START DATASET RECORDS

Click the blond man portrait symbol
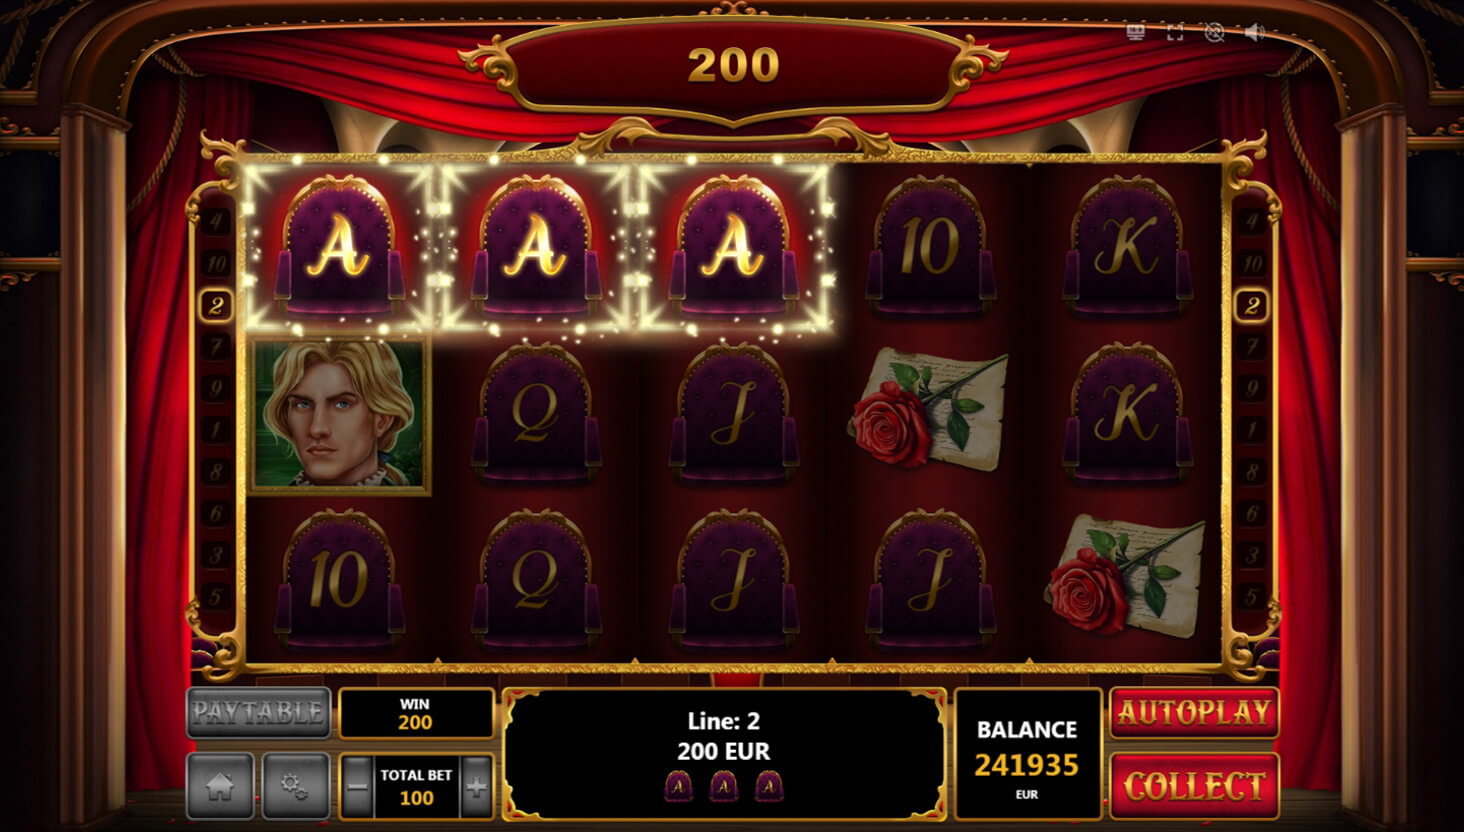This screenshot has height=832, width=1464. pos(340,415)
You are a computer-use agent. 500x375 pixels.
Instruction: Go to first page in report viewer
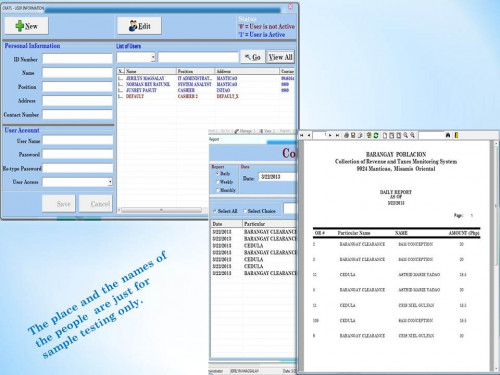point(302,135)
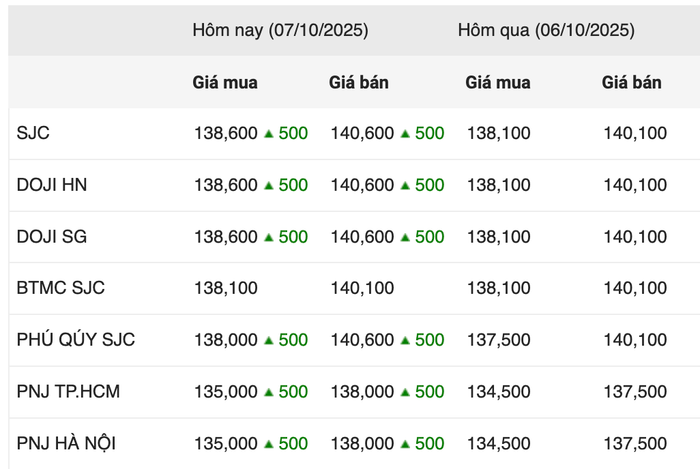Click up arrow in DOJI SG sell price
The height and width of the screenshot is (469, 700).
405,237
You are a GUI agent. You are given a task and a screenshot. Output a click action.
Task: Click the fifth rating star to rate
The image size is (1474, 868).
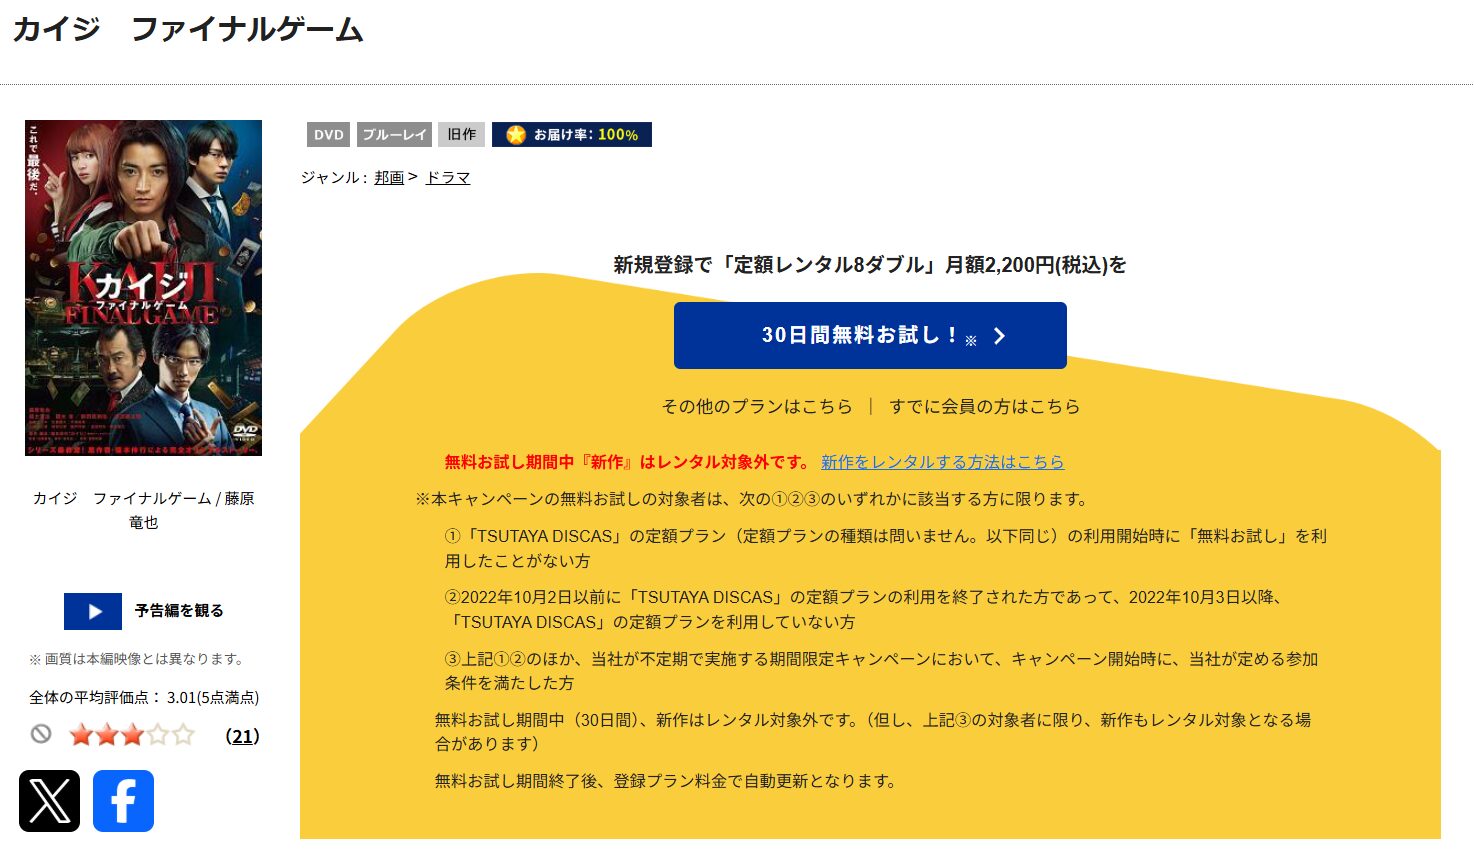click(186, 735)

END DATASET RECORDS

◆ PROBLEM DESCRIPTION ◆
Which lines contain "agent"? Copy each of them from the listing.

◆ ANSWER SECTION ◆
You are a computer-use agent. 500x375 pixels.
You are a GUI agent. You are given a task and a screenshot. Output a click action.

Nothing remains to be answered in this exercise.